Prophet Muhammad sagte zu einem seiner
jungen Gefährten:
“Wisse, wenn sich die ganze Welt
zusammentäte, um dir in einer Sache zu nutzen, dann würden sie dir nur in etwas
nutzen, das Gott bereits für dich vorgeschrieben hat. Und wenn sie sich
zusammentäten, um dir in einer Sache zu schaden, können sie dir nur in etwas
schaden, das Gott bereits für dich vorgeschrieben hat.” (At Tirmidi)

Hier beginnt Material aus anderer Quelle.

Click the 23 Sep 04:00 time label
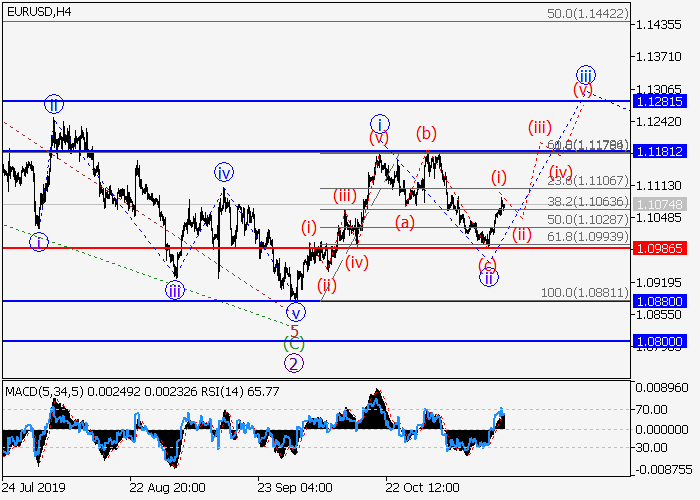295,488
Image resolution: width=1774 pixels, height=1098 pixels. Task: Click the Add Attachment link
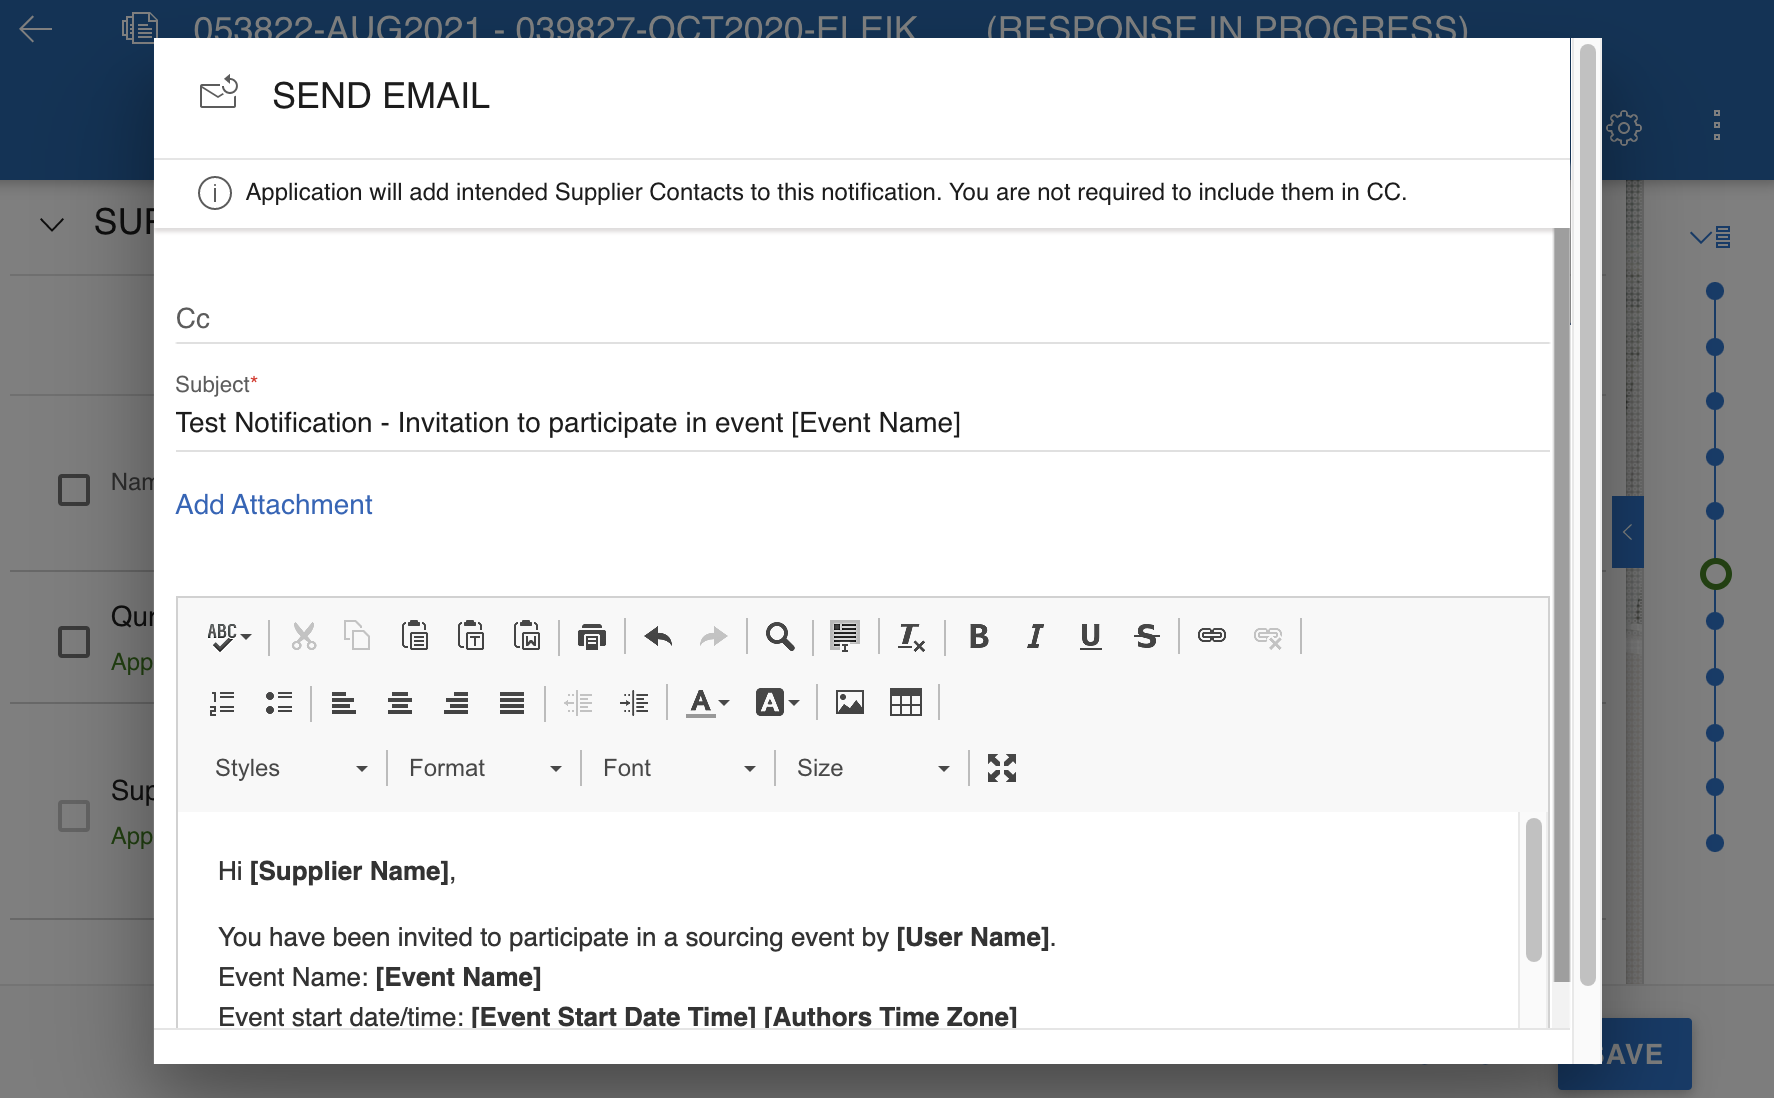click(x=274, y=505)
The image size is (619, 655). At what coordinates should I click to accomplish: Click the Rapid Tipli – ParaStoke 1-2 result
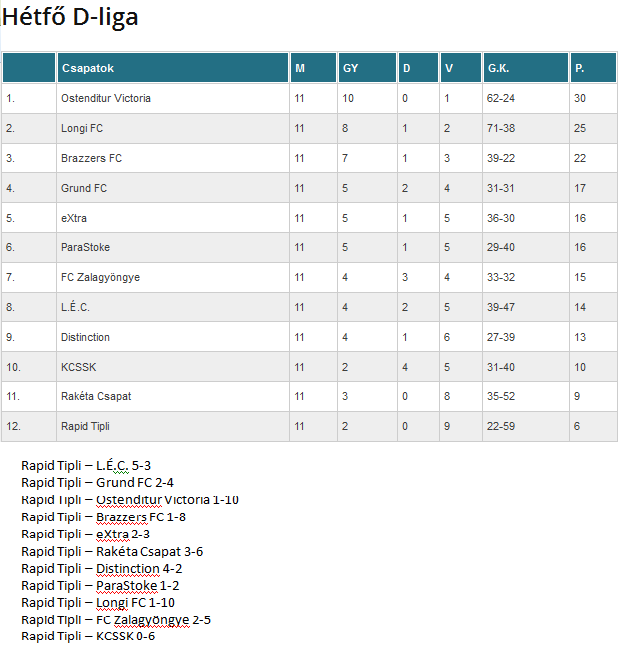pos(99,585)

Gott ist Asch-Schaakir (der
Dankbare) und Asch-Schakuur (der Schätzende). Er ist der Eine, Der sogar
die kleinste Tat anerkennt und sogar die größten Fehler vergibt. Er
vervielfacht gute Taten und schätzt diejenigen, die Ihm danken. Gott gedenkt
derer, die Ihm gedenken.
“Und sie werden sagen: "Alles Lob gebührt
Allah, Der die Traurigkeit von uns genommen hat. Unser Herr ist wahrlich
Allverzeihend, Dankbar.’” (Quran 35:34)
Aus der Aussage des Propheten Muhammad
lernen wir:
“Gott hat die guten und die
schlechten Taten niedergeschrieben. Derjenige, der eine gute Tat beabsichtigte
und sie nicht ausgeführt hat, dem schreibt Gott sie als eine volle gute Tat
auf, aber wenn er sie beabsichtigte und auch ausgeführt hat, dem schreibt Er
zehn bis siebenhundert gute Taten dafür auf, oder noch viel mehr. Aber wenn
jemand eine schlechte Tat beabsichtigte und sie nicht ausgeführt hat, dem
schreibt Gott eine volle gute Tat auf, aber wenn er sie beabsichtigt und auch
ausgeführt hat, dem schreibt Gott eine einzige schlechte Tat auf.” (Sahieh Al-Bukhari,
Sahieh Muslim)
Gott ist der Eine, Der die Menschheit auf
den Weg führt, der ihr nutzt und Er beschützt sie. Gott ist Al-Haadi (der
Führer). Er ist die einzige Quelle der Rechtleitung und der Eine, von Dem
jeglicher Schutz ausgeht. Gottes Rechtleitung läßt die Herzen sich mit
Frömmigkeit und Rechtschaffenheit füllen. Er ist das weisende Licht in der
Dunkelheit.
“…doch dein Herr genügt als Führer und als
Helfer.” (Quran 25:31)
Dies sind nur ein paar von den Namen
Gottes, die wir im Qur´an und den authentischen Aussagen des Propheten Muhammad
finden können. Du kannst am Ende vieler Verse noch viel mehr von diesen Namen
und Eigenschaften finden. Wenn wir uns nach Gott ausstrecken, streckt Er sich
nach uns aus. Wenn wir Ihn rufen, hört Er und antwortet uns. Als er über Gott
sprach – Allah, den Gnädigen, den Barmherzigsten, sagte der Prophet Muhammad,
dass Allah Seine Schöpfung im letzten Drittel der Nacht ruft, indem Er sagt:
“Wer spricht ein Gebet für Mich, damit
Ich ihm antworte? Wer bittet Mich um etwas, damit Ich ihm gebe? Wer bittet
Mich um Vergebung, damit Ich ihm vergeben kann?”